(Material to process begins)

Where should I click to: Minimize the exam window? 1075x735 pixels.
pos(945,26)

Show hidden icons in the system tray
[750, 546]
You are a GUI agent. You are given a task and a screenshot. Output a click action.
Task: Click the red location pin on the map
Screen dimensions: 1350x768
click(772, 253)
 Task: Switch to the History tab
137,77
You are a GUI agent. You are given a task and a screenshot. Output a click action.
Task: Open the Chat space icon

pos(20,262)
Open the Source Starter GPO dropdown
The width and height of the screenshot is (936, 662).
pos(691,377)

(Material to process ends)

#### [Exercise]
All of the data above should be duplicated exactly.

#### [Worked solution]
Where should I click to: Minimize the exam window? 1075x735 pixels.
pos(945,26)

Show hidden icons in the system tray
[750, 546]
You are a GUI agent. You are given a task and a screenshot. Output a click action.
Task: Click the red location pin on the map
Screen dimensions: 1350x768
click(772, 253)
 Task: Switch to the History tab
137,77
You are a GUI agent. You are given a task and a screenshot. Output a click action.
Task: Open the Chat space icon

pos(20,262)
Open the Source Starter GPO dropdown
The width and height of the screenshot is (936, 662).
pos(691,377)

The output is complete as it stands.